=Paper=
{{Paper
|id=Vol-3890/paper-29
|storemode=property
|title=Updating the SynthDNASim tool to create diverse synthetic DNA datasets
|pdfUrl=https://ceur-ws.org/Vol-3890/paper-29.pdf
|volume=Vol-3890
}}
==Updating the SynthDNASim tool to create diverse synthetic DNA datasets==
Updating The SynthDNASim tool to create diverse synthetic
DNA datasets
Caitlin Jenstera,b,c, Rick Overkleefta,c and Núria Queralt-Rosinachc
a
4MedBox Nederland B.V, Kanaalpark 157, Leiden, 2321 JW, Netherlands
b University of Applied science Leiden, Zernikedreef 11, Leiden, 2333 CK, Netherlands
c Leiden University Medical Center, Albinusdreef 2, Leiden, 2333 ZA, Netherlands 9
Abstract
In biomedical research, it is common to perform numerous analyses of genomic data, for example,
to understand the cause of a particular disease. Regulatory laws protect the privacy of individuals
but hinder access to genomic data. One solution to this is the development of bioinformatic tools to
create synthetic DNA data. One of the challenges is to capture genomic diversity representative of
differences within and between populations, especially for rare genetic diseases. In this study, we
present SynthDNASim, a tool for creating diverse synthetic DNA datasets. Our approach is to
create diverse DNA datasets taking into account factors of genetic evolution and ancestry with
Huntington’s disease (HD) as a use case. In particular, with HD variants from European, African,
and Middle Eastern populations. We will show our tool and future plans on applying semantic
methods and tools to make SynthDNASim more FAIR (Findable Accessible Interoperable
Reusable).
Keywords
Diverse synthetic DNA dataset, privacy, Huntington’s Disease, evolution, ancestry, FAIR,
semantics
1. Introduction
In biomedical research, it is common to perform numerous analyses of genomic data, for example, to
understand the cause of a particular disease, or genetic processes, or to identify gene variants. One of
the difficulties in these analyses is the collection, storage, use, and reuse of genomic data because an
individual's genomic data is private. Especially if an individual has a rare disease like Huntington’s
disease (HD) it is theoretically possible to retrace the DNA to this individual. Thus, there are
regulatory laws that protect the privacy of these individuals but hinder access to genomic data. One
solution to this is the development of bioinformatic tools to create diverse synthetic DNA data so that
researchers in biomedical research can create synthetic DNA data and make the research faster and
more reproducible. [1] A possible issue with creating a synthetic DNA dataset is that it needs to be
diverse enough to be representative of different populations.
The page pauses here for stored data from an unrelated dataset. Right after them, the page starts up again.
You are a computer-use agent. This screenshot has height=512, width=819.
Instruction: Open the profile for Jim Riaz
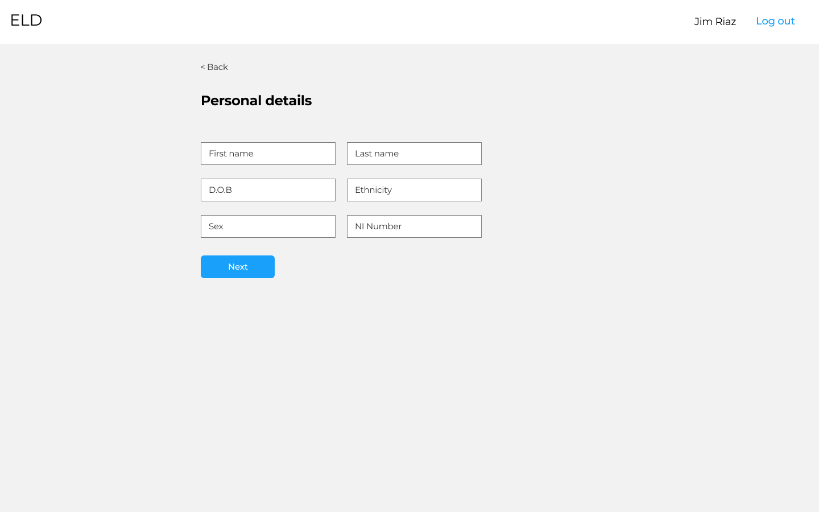(x=715, y=22)
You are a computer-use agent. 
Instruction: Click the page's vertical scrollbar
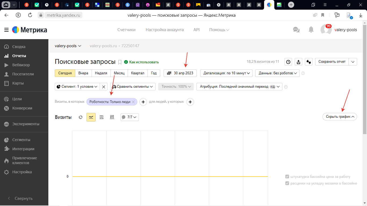365,80
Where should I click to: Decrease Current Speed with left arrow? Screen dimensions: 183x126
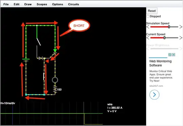pos(148,38)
A single disease can have many different
genetic characteristics because of differences in and between populations and because genetic diseases
are characterized by their phenotype (symptoms). Thus, factors of genetic evolution and ancestry need
to be taken into account while creating a diverse DNA dataset. [2] In this study, we present
SynthDNASim, a tool for creating diverse synthetic DNA datasets. Our approach is to create diverse
DNA datasets with HD as a use case. In particular, with HD variants from European, African, and
Middle Eastern populations. We will show our workflow and future plans for synthetic DNA dataset
validation. The FAIR principles and semantics will be applied within this project to make the tool
understandable, reusable, reviewable, and open-source. HD is a rare disease that is hereditary and
causes degeneration of nerve cells in the brain. Because of this, HD has a great impact on the
functional abilities of an individual, resulting in movement, cognitive, and mental disorders. HD is
caused by an extended CAG repeat within the Huntingtin gene (HTT gene). [3]
________________________
SWAT4HCLS 2024: The 15th International Conference on Semantic Web Applications and Tools for Health Care and Life Science,
February 26–29, 2024, Leiden, Netherlands
EMAIL: caitlin@4medbox.eu (A. 1); rick@4medbox.eu (A. 2); n.queralt_rosinach@lumc.nl (A. 3) ORCID: 0009-0009-7863-0962
(A. 1); 0009-0004-3529-1159 (A. 2); 0000-0003-0169-8159 (A. 3)
©️ 2024 Copyright for this paper by its authors.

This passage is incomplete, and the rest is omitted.